▶ [TASK DIRECTIONS]: Would you transcribe the line that holds "Task: Toggle the 已赢单 未处理 legend series", plus every line beneath it through the end of the data, exactly and with nothing added?

Stored data entries

□ □ □ □

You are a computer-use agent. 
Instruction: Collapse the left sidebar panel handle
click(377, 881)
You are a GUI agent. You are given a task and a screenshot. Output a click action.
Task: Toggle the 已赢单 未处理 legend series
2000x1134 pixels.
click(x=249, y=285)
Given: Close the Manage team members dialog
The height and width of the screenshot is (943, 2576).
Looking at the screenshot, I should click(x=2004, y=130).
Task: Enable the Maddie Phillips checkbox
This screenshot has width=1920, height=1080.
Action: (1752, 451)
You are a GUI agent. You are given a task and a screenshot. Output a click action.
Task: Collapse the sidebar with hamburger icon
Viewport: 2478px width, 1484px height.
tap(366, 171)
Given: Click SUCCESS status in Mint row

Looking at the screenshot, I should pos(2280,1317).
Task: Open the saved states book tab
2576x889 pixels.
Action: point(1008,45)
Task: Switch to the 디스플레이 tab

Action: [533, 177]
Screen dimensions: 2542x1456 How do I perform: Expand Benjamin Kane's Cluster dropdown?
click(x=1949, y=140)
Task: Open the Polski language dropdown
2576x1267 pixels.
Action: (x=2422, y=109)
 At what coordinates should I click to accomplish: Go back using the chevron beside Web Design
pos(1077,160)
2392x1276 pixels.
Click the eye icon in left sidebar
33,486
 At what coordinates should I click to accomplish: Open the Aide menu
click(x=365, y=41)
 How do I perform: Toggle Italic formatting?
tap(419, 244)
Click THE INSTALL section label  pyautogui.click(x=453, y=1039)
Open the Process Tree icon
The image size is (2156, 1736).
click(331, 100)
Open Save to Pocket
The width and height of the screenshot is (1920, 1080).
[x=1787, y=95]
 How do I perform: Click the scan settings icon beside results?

□ □ □ □

▶ [SOLUTION BELOW]:
Task: Toggle the 已赢单 未处理 legend series
2000x1134 pixels.
click(x=249, y=285)
Given: Close the Manage team members dialog
The height and width of the screenshot is (943, 2576).
Looking at the screenshot, I should click(x=2004, y=130).
Task: Enable the Maddie Phillips checkbox
This screenshot has width=1920, height=1080.
Action: (1752, 451)
You are a GUI agent. You are given a task and a screenshot. Output a click action.
Task: Collapse the sidebar with hamburger icon
Viewport: 2478px width, 1484px height.
tap(366, 171)
Given: Click SUCCESS status in Mint row

Looking at the screenshot, I should pos(2280,1317).
Task: Open the saved states book tab
2576x889 pixels.
Action: point(1008,45)
Task: Switch to the 디스플레이 tab

Action: [533, 177]
Screen dimensions: 2542x1456 How do I perform: Expand Benjamin Kane's Cluster dropdown?
click(x=1949, y=140)
Task: Open the Polski language dropdown
2576x1267 pixels.
Action: (x=2422, y=109)
 At what coordinates should I click to accomplish: Go back using the chevron beside Web Design
pos(1077,160)
2392x1276 pixels.
Click the eye icon in left sidebar
33,486
 At what coordinates should I click to accomplish: Open the Aide menu
click(x=365, y=41)
 How do I perform: Toggle Italic formatting?
tap(419, 244)
Click THE INSTALL section label  pyautogui.click(x=453, y=1039)
Open the Process Tree icon
The image size is (2156, 1736).
click(331, 100)
Open Save to Pocket
The width and height of the screenshot is (1920, 1080).
[x=1787, y=95]
 How do I perform: Click the scan settings icon beside results?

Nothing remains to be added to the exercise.